(Extracted information Opens)
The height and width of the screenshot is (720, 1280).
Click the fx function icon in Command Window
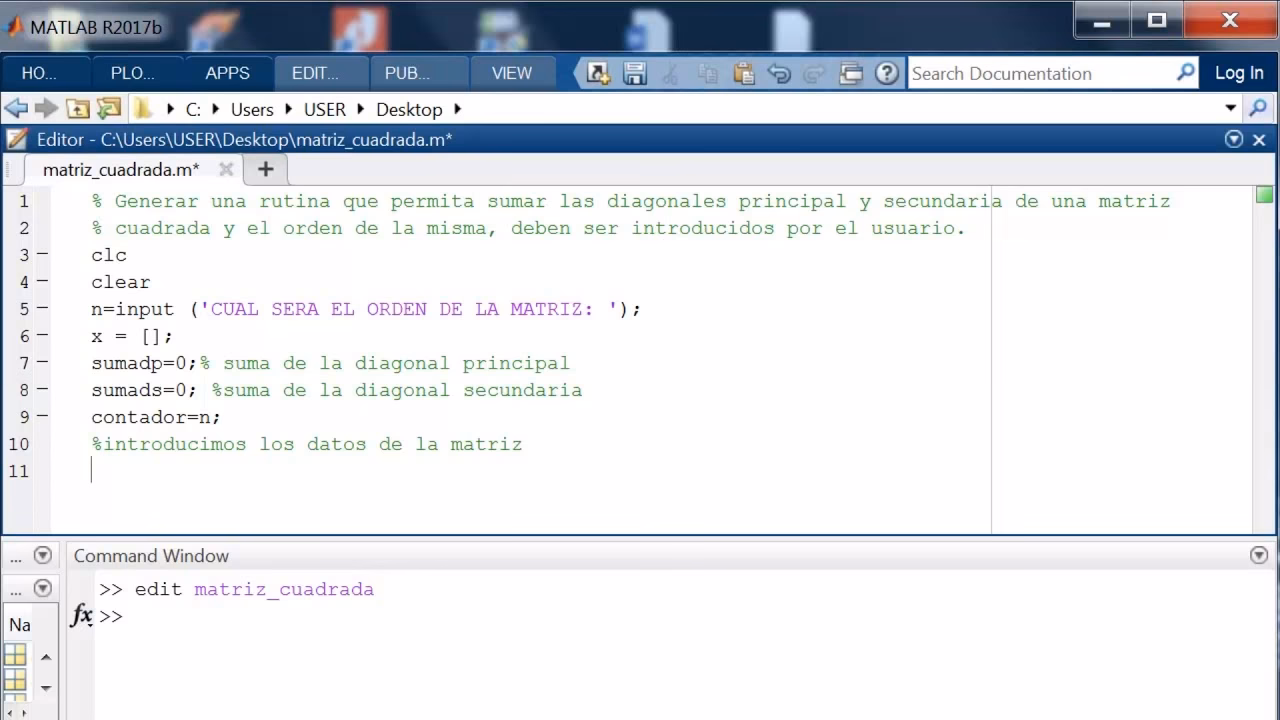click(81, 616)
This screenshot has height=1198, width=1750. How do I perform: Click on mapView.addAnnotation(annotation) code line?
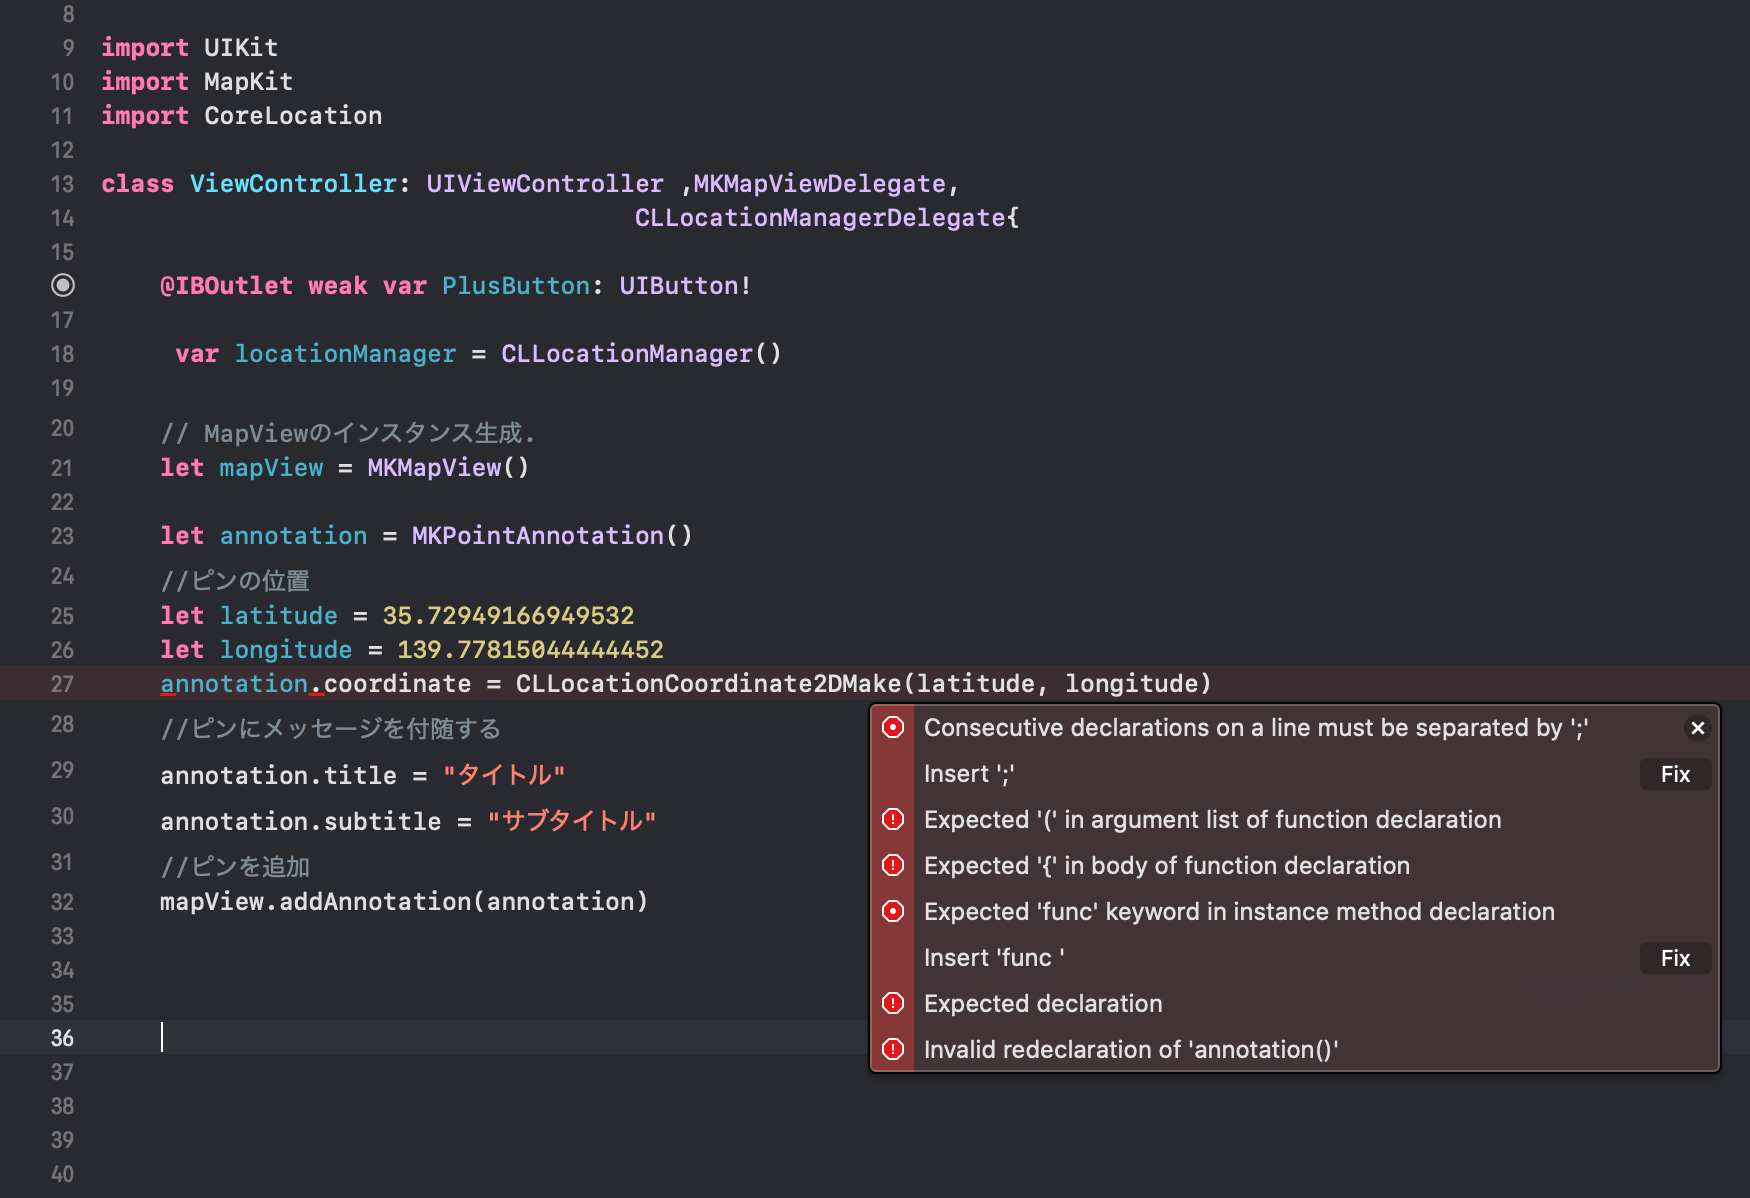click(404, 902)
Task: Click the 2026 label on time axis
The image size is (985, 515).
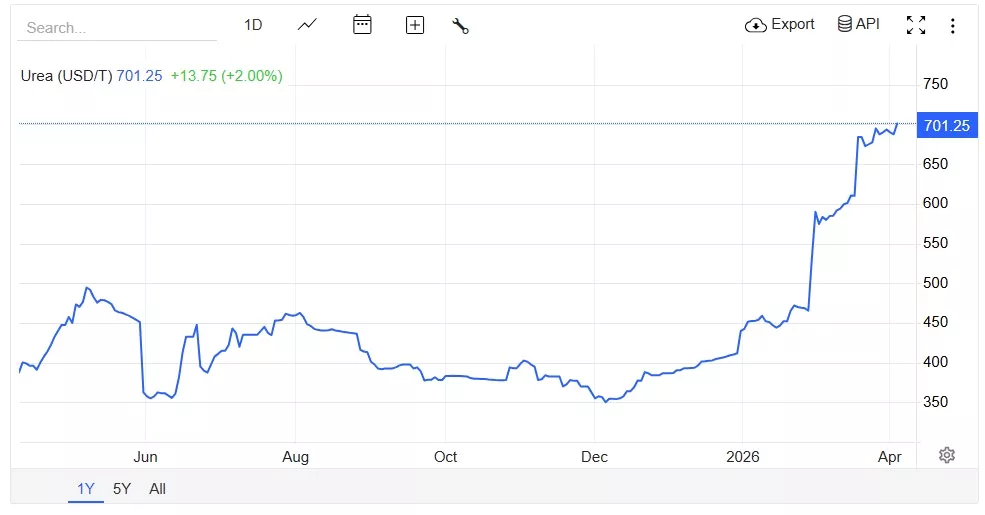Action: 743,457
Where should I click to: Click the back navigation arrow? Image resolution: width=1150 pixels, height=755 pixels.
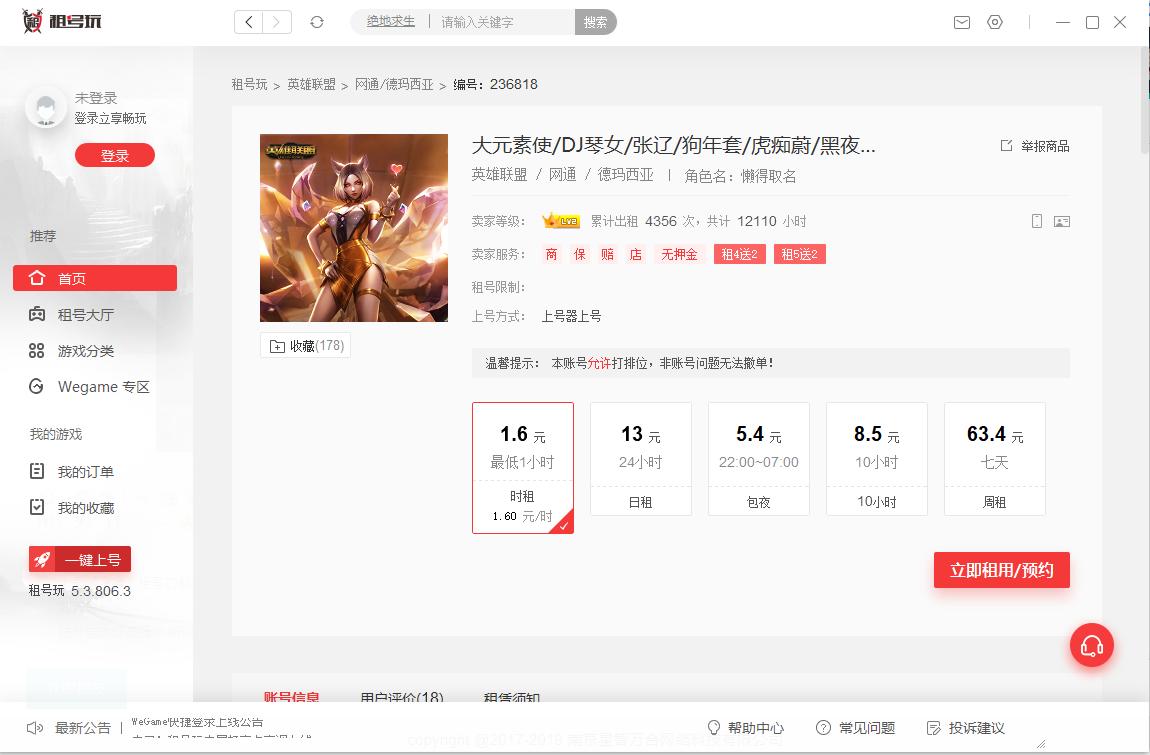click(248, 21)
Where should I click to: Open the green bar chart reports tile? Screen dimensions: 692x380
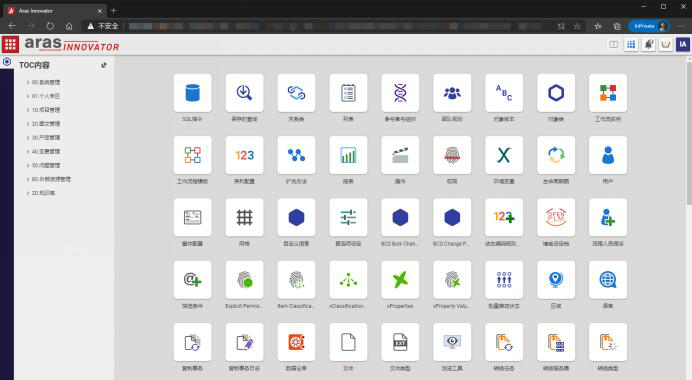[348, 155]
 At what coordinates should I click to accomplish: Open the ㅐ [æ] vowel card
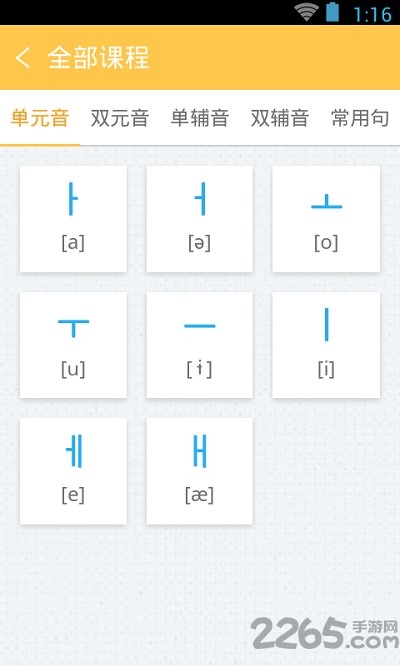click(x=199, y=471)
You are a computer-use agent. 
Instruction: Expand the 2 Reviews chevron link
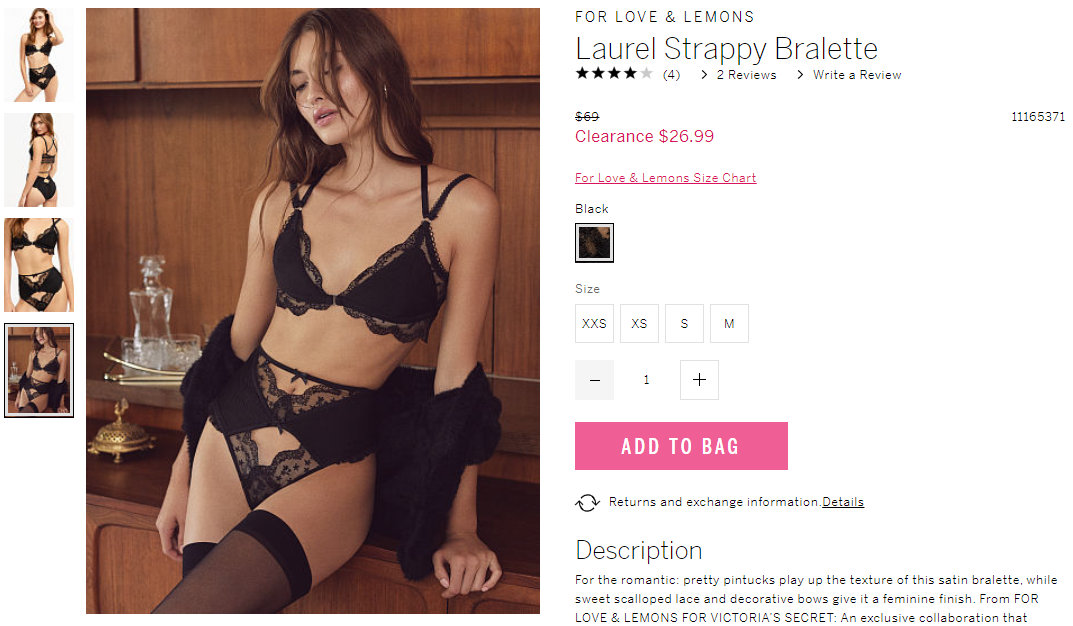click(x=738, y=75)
(Extracted information Closes)
## Exercise brief
Transcribe the whole listing exactly. Pictures stay out of your copy.

## Task result
The height and width of the screenshot is (720, 1280).
Click the fx function icon in Command Window
click(81, 616)
This screenshot has height=1198, width=1750. How do I perform: Click on mapView.addAnnotation(annotation) code line?
click(404, 902)
Task: Click the 2026 label on time axis
The image size is (985, 515).
Action: 743,457
Where should I click to: Click the back navigation arrow? Image resolution: width=1150 pixels, height=755 pixels.
click(248, 21)
Where should I click to: Open the green bar chart reports tile? Screen dimensions: 692x380
[348, 155]
 At what coordinates should I click to accomplish: Open the ㅐ [æ] vowel card
click(x=199, y=471)
You are a computer-use agent. 
Instruction: Expand the 2 Reviews chevron link
click(x=738, y=75)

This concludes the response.